三国志
- 三国時代の正史。魏の文帝の黄初(こうしょ)元年から晋の武帝の太康(たいこう)元年に至る間(220~280)の60年間の歴史が書かれている。蜀・西晋の歴史家陳寿(233-297)は、太康元年(280年)に、三国の歴史を整理して、『魏書』30巻、『蜀書』15巻、『呉書』20巻を書いた。『魏書』東夷伝には「魏志倭人伝」と通称される部分があり、そこに邪馬台国の記述が見られる。
- 三国志演義のこと。中国で明の時代に、施耐庵あるいは羅貫中がそれまで行われてきた三国時代を題材とする講談を集大成して創作されたとされる小説。(「三国志演義」は集団創作のようなもので、施耐庵、羅貫中を作者のように書くのは誤解を助長すると思うのですが)

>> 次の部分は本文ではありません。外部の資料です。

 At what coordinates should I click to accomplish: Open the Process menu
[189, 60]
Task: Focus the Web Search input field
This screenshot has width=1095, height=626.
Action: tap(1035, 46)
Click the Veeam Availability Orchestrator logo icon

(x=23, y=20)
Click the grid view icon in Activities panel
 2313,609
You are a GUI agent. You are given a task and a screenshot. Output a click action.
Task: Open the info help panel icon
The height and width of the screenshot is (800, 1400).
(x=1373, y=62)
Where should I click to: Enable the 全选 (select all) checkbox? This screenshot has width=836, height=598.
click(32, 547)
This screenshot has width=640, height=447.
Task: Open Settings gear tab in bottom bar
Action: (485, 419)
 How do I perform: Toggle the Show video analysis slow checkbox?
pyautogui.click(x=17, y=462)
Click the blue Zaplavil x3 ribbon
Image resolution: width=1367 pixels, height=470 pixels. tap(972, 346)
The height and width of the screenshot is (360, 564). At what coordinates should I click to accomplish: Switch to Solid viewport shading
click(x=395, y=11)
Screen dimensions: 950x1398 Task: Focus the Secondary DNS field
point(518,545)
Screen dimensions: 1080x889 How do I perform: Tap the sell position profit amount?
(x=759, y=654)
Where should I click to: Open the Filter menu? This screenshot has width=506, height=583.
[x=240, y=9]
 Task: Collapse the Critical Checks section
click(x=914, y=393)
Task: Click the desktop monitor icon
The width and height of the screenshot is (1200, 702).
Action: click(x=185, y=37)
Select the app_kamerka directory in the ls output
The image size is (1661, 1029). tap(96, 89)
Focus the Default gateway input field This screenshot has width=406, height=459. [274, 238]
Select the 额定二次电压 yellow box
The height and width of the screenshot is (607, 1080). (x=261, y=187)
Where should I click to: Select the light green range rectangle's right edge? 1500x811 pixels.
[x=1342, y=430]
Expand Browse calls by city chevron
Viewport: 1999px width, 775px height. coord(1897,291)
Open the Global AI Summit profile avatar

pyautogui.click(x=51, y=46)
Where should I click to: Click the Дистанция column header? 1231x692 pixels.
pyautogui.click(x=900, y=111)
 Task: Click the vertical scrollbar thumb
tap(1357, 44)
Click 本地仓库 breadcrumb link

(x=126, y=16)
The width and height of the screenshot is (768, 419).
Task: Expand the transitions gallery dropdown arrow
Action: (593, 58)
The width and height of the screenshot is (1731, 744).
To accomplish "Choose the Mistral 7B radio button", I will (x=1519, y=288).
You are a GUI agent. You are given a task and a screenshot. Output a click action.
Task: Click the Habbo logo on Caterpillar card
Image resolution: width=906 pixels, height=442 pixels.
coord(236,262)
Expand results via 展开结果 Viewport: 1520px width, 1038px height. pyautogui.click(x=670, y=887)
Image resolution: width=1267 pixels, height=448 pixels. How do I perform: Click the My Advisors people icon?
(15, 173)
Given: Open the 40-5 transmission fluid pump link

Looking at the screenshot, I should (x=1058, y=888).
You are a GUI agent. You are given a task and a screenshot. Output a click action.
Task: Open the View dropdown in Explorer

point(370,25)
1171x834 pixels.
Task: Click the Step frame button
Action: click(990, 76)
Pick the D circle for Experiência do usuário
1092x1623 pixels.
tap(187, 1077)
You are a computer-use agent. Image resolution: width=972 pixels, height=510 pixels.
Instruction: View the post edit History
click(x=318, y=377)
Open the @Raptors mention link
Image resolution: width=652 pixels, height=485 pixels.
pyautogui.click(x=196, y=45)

- 三国志演義に基づき脚色して作られた小説、漫画、その他フィクションやゲームなどがある。代表的なものに吉川英治の『三国志』、横山光輝の『三国志』、コーエーのゲームソフト『三國志』シリーズなどがあげられる。王欣太の『蒼天航路』のような「三国志」を題に含めない作品も広く三国志と呼ぶときに含める場合もある。